Unlike many cities, Cleveland is uniquely positioned to promote a thriving entrepreneurial ecosystem. This is why I wholeheartedly agree with the majority of Ray Leach's Nov. 14 opinion article in Crain's on what it will take to make these entrepreneurial aspirations into a reality.
From first-hand experience, I can attest not only to the creative approach Leach has to the problem, but also the invaluable partnerships he has introduced to Cleveland. His recent piece features the importance of commitment, collaboration and capital. These "3 C's" are critical components of the formula to build a booming entrepreneurial economy.
However, I would like to comment on two additional components that are absolutely vital to include. The two additional components are merely expanding on the formula Leach has outlined. Without factoring these components into the formula, the highest level of innovation will never be achieved.
What enables an ecosystem to reach success? Talent.
Talent enhances the formula for success because it acts as a stable pipeline of new innovators into the community. Without talent, neither commitment, collaboration, nor capital would be efficient. A concrete pipeline of talent, however, ensures that this efficiency is possible. This is because talent introduces novelty and increases the process of innovation in an ecosystem.
Where does this pipeline start? Higher education.
The Boler College of Business at John Carroll University intersects with the foundation of Cleveland's talent base because it embraces the responsibility of being a citizen in Cleveland's innovative community. Therefore, the college, like others, has a prevalent role to educate and prepare people for careers and to produce talent for Cleveland's entrepreneurial network.

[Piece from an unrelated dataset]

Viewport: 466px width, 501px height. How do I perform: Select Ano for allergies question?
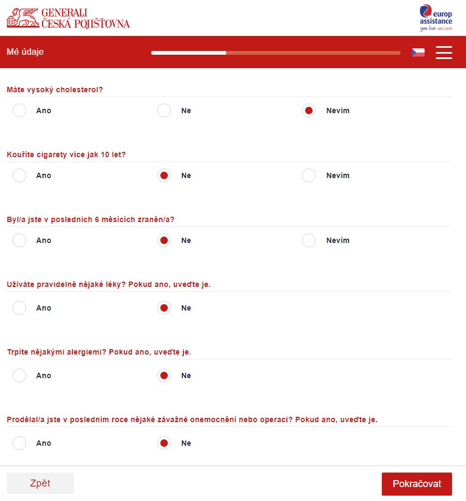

As part of the pipeline, the Boler College of Business can be a source for startups to launch a new idea in Northeast Ohio. One idea can revolutionize and transform the Cleveland area. To successfully catalyze an innovative idea, one last component needs to be included in our formula.
Two ecosystems may have all four components to the equation on paper, yet sometimes one is evidently doing better. For some unknown reason, one community's levels of innovation and success are thriving, while the other community's is not. Why might this optimism be present in one and not the other? Passion is properly leveraged.
Call me a romantic, but I think excluding passion in the formula for success would result in a doomed potential for Cleveland.
The most successful entrepreneurial hubs in the world accommodate passion into their formula. This is due to passion being a multiplier.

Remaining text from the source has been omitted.